Kyle’s reunion with his estranged brother, Jack (Joe Bolland) brings discussions of the men’s relationship with their late father, also a military man, which allows Rosendorf to interrogate modern values of masculinity. The brothers’ attempts to heal wounds from the past and find unity to tackle the future are quietly touching.

Jumping backwarrds and forwards in time, the play’s early scenes are a little confusing and they need clearer points of reference. However, the writer’s thoughtful approach compensates for other shortcomings and Marty, an actor with disabilities comparable to Kyle’s, is a tower of strength throughout.

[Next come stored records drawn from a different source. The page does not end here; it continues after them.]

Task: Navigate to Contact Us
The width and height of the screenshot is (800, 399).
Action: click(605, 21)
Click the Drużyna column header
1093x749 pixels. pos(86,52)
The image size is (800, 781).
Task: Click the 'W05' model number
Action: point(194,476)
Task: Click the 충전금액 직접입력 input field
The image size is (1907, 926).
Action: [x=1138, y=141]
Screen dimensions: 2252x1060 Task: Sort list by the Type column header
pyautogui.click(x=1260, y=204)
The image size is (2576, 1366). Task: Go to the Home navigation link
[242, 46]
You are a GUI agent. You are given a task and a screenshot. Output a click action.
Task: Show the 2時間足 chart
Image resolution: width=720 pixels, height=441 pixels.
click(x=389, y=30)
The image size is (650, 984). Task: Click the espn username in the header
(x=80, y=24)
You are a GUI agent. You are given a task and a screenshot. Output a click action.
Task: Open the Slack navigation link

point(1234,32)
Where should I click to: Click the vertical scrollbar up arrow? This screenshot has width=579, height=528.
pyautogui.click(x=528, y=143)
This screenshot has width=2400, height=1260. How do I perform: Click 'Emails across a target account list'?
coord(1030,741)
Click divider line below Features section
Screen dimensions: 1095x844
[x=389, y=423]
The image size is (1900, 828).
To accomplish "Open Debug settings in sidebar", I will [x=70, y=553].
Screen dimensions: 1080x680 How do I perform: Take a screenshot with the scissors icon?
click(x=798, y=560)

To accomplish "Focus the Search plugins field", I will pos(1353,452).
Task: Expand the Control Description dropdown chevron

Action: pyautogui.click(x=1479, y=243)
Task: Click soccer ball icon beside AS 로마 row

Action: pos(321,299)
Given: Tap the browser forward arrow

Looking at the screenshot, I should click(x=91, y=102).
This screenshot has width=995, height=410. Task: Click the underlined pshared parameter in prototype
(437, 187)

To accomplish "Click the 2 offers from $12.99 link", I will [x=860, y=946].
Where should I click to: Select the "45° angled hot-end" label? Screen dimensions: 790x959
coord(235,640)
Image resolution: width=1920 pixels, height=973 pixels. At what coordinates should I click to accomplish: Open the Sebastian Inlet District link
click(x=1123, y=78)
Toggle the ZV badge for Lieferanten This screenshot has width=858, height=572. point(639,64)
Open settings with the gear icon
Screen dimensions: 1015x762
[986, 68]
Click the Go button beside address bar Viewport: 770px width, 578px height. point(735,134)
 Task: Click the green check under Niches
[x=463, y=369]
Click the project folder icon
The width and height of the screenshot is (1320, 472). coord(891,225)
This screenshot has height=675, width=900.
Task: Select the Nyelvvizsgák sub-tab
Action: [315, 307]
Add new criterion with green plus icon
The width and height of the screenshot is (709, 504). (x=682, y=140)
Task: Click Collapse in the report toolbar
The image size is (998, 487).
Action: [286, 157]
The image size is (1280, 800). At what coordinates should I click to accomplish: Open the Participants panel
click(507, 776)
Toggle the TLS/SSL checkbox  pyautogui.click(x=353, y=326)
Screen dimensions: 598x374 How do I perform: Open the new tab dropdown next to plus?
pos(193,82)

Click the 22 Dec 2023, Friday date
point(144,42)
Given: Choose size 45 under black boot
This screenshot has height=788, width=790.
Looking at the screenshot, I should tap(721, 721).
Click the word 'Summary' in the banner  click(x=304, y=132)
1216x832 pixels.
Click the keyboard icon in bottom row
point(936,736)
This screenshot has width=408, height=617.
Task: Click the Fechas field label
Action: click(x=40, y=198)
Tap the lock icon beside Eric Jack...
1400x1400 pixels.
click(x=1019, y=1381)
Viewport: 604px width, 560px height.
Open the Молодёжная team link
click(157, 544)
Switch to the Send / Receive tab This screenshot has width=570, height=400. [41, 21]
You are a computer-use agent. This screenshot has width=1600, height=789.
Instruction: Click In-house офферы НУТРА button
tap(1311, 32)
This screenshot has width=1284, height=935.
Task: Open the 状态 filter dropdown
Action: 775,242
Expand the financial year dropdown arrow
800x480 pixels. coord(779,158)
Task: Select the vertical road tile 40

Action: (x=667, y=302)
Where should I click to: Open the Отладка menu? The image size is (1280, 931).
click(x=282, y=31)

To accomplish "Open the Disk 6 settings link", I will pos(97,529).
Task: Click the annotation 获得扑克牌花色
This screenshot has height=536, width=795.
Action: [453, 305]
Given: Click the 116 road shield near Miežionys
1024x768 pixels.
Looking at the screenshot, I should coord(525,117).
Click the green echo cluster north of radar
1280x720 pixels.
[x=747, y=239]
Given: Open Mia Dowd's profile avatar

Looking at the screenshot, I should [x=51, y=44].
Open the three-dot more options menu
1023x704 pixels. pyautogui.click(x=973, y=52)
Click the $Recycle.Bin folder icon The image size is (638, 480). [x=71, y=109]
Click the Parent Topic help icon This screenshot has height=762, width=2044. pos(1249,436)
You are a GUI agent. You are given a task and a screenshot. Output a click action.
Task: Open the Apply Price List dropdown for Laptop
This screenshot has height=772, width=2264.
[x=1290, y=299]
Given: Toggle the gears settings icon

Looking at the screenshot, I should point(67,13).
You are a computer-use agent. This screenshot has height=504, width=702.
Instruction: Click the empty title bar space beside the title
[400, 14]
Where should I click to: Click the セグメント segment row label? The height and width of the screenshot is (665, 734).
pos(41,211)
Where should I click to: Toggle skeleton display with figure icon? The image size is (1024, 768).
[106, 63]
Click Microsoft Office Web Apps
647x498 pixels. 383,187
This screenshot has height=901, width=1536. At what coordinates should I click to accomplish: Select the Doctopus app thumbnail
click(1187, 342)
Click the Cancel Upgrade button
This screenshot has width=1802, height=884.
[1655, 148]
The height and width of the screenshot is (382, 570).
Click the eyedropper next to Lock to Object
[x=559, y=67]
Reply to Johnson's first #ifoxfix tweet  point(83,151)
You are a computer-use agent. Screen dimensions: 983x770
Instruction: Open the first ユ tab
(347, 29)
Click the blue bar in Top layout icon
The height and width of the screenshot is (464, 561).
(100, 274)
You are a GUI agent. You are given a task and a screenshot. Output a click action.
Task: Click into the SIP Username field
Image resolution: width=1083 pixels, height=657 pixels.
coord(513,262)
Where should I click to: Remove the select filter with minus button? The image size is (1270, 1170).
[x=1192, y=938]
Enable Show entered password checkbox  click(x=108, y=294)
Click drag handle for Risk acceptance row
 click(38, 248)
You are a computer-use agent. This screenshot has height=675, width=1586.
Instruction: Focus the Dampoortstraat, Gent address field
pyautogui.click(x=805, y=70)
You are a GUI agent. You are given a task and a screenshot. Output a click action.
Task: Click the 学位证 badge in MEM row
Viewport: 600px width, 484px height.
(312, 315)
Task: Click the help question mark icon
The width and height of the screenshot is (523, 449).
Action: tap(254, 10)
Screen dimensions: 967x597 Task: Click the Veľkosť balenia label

Occasionally, the strength of the acting in director Scott Huran’s gripping production tends to over-value the writing, which lapses into slightly stilted dialogue and becomes repetitive. Sorcha Corcoran’s design, setting a dozen hanging strip lights against a plain backdrop, creates an austere vision which suits the play’s stark and visceral elements well, but is less successful in supporting scenes of human emotion.

Paper Cut takes the audience on a painful journey and it belies its title by making deep incisions to explore the psychological traumas  resulting from warfare. It is a sobering reminder that the casualties of conflicts go far beyond any list of fatalities.